Excerpted records:
↓↓↓

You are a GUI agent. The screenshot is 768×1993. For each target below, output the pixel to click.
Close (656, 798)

↑↑↑
↓↓↓

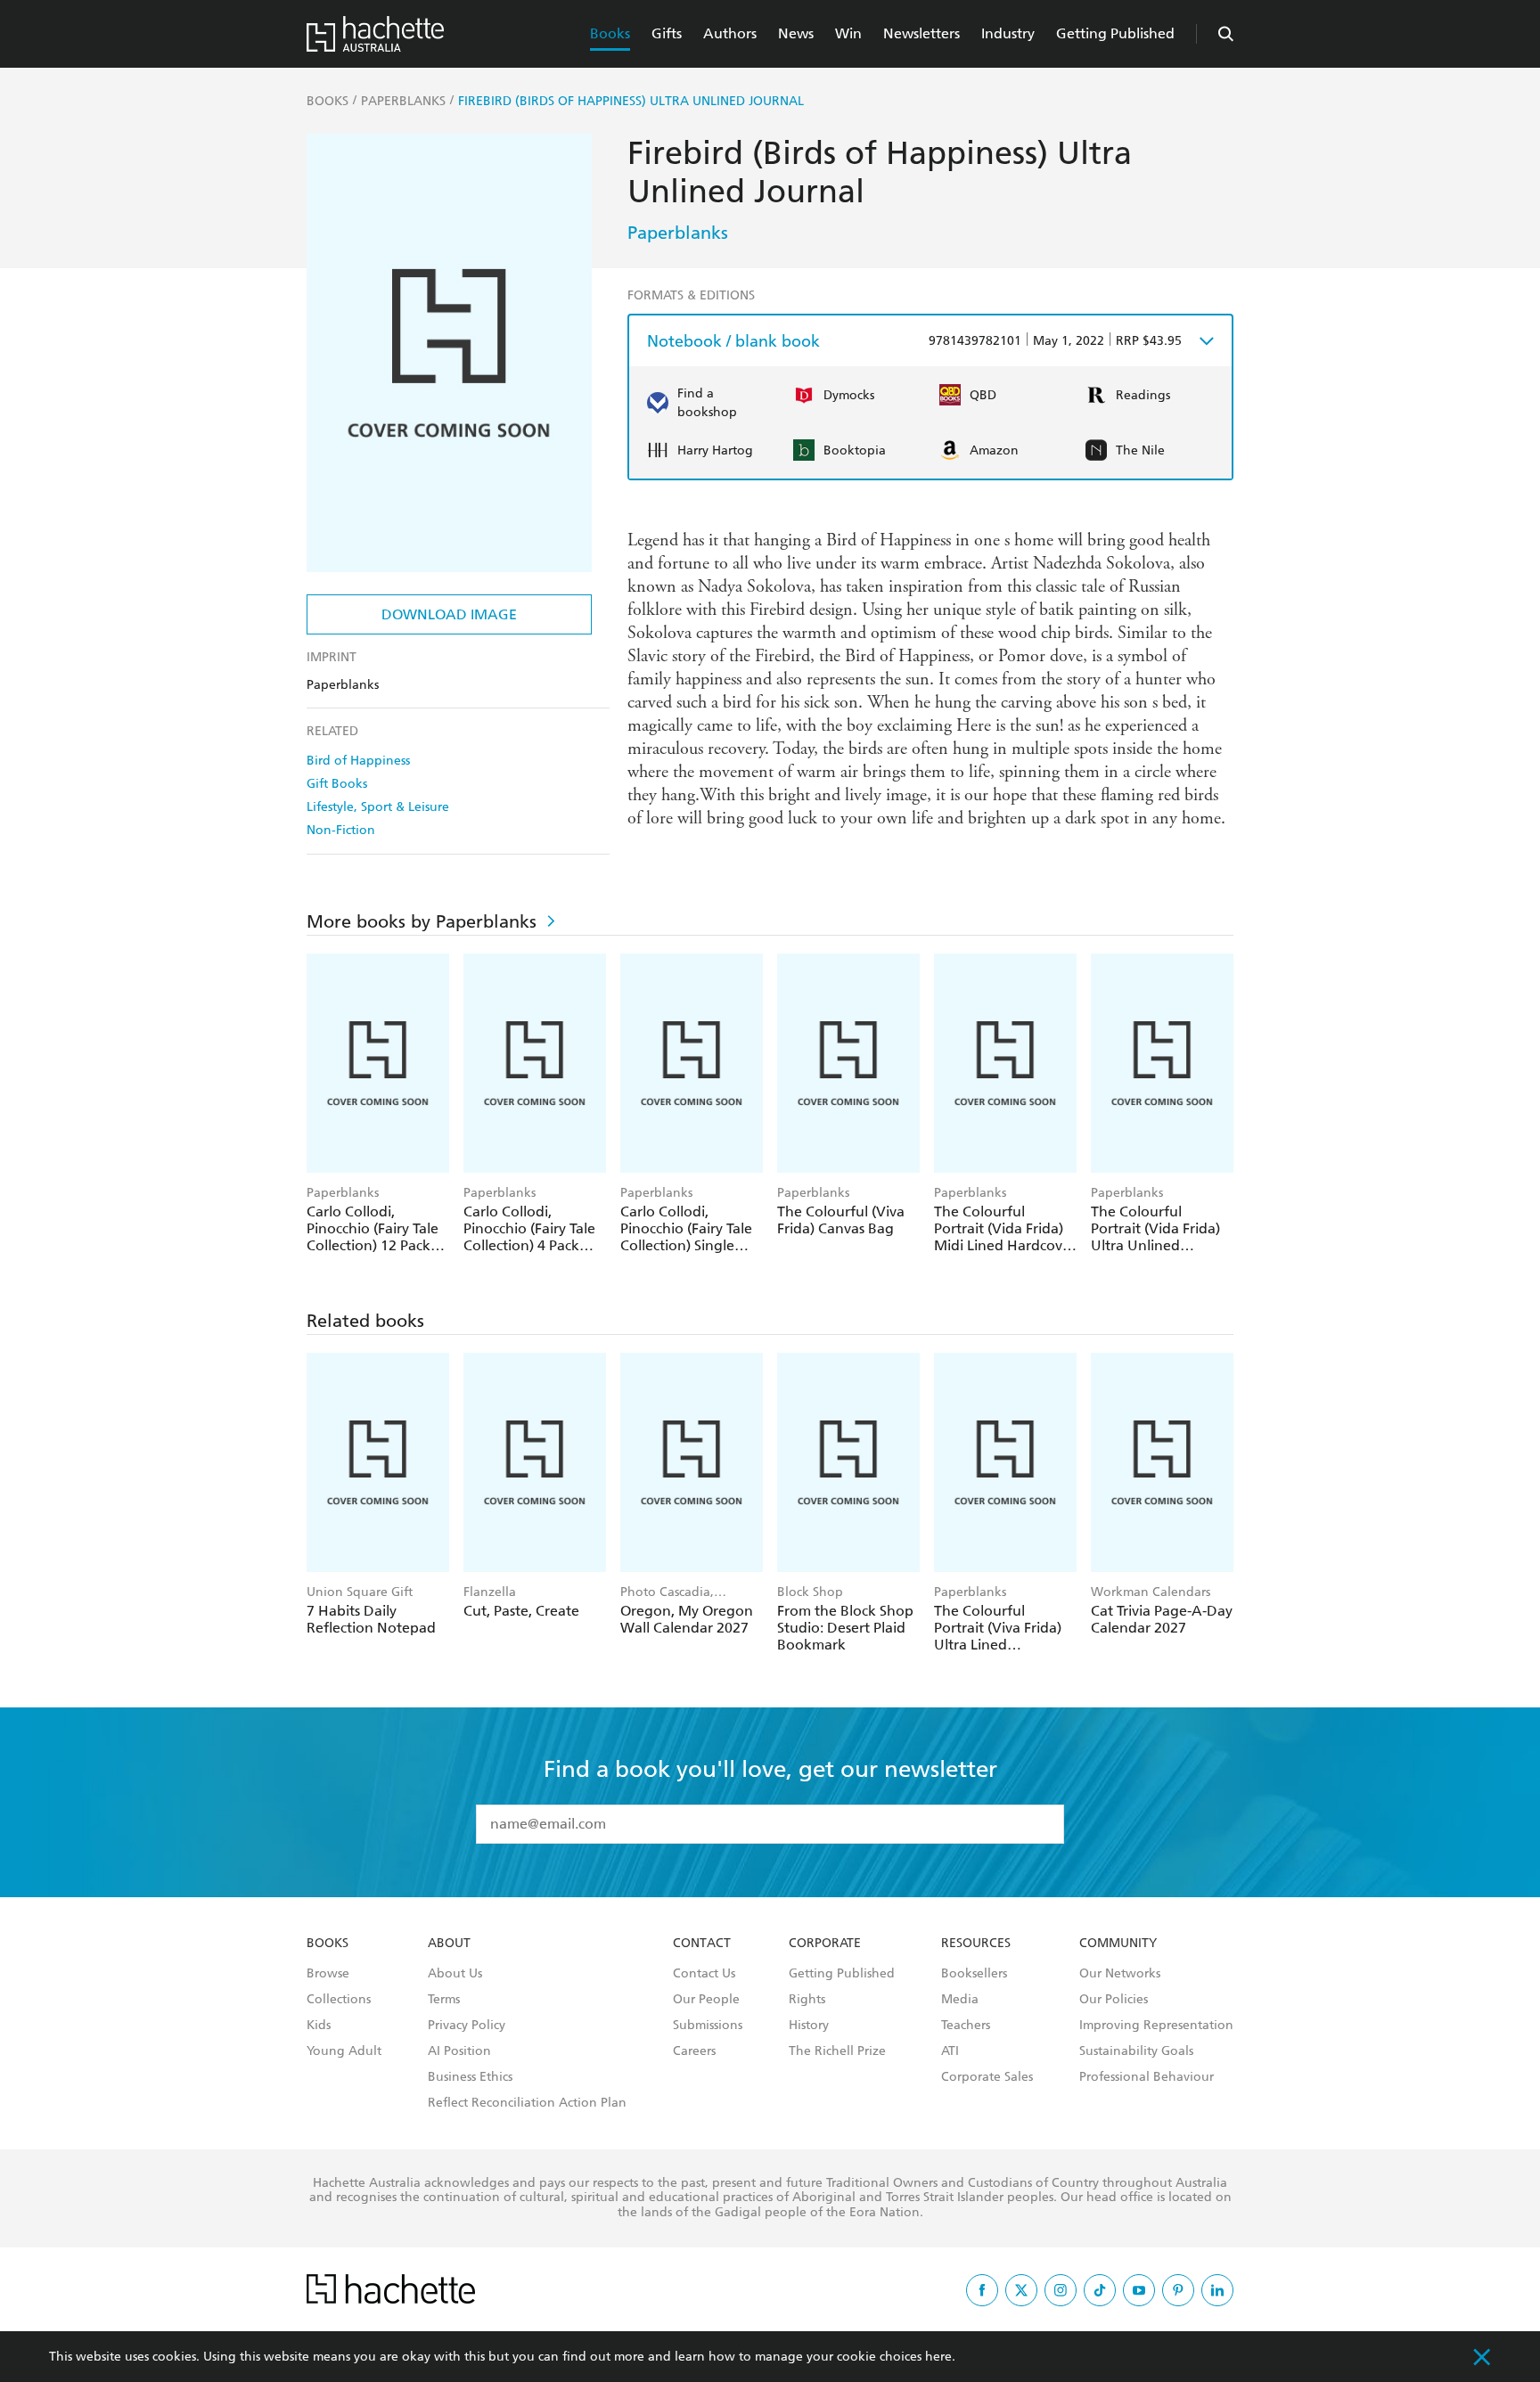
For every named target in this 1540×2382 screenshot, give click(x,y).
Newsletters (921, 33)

↑↑↑
↓↓↓

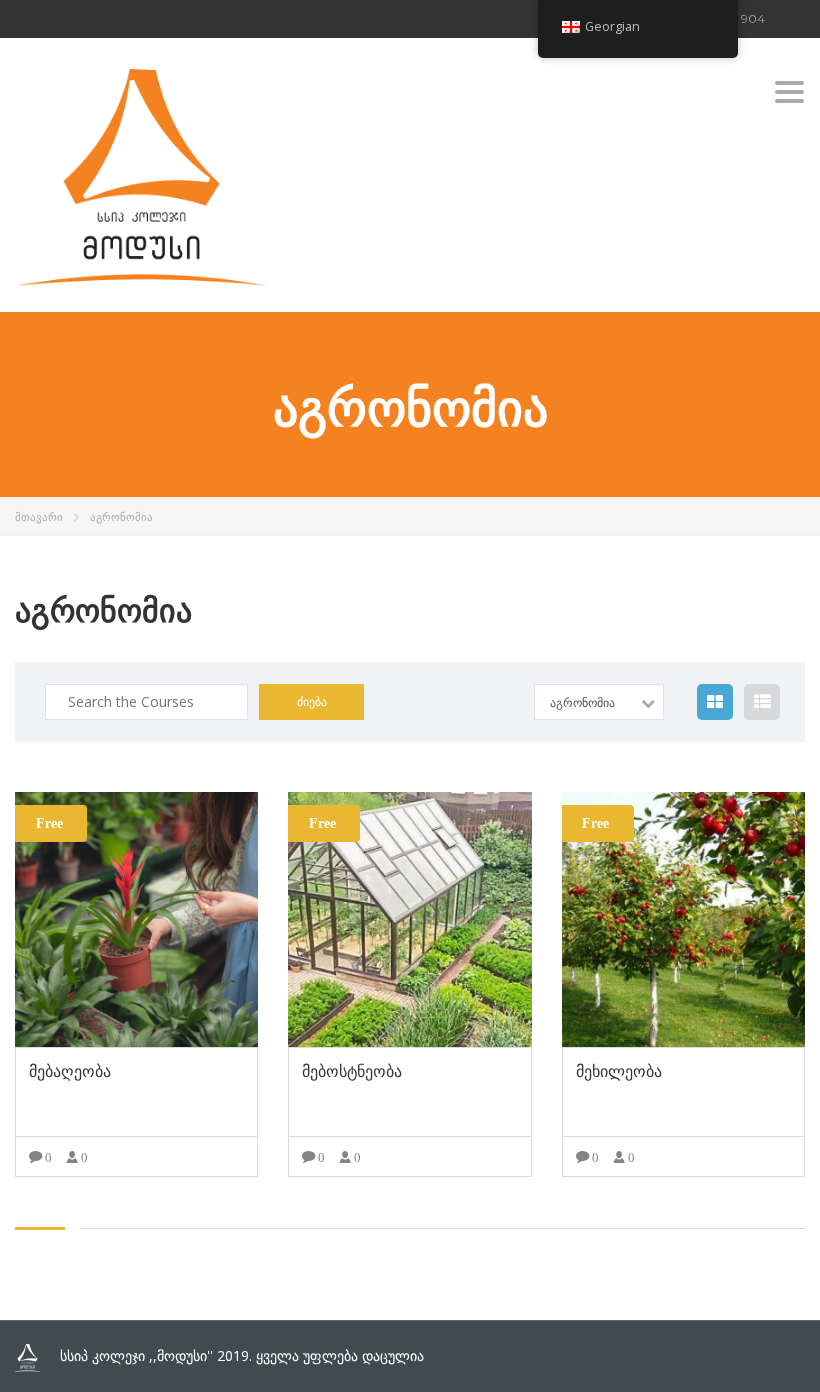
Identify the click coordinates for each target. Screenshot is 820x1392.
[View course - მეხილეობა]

↑↑↑

About this exercise:
An exact, complete copy of the lines above from the one with "You are a GUI" through the one with "Close (656, 798)" is the whole answer.

Output:
You are a GUI agent. The screenshot is 768×1993. For each target below, output the pixel to click.
Close (656, 798)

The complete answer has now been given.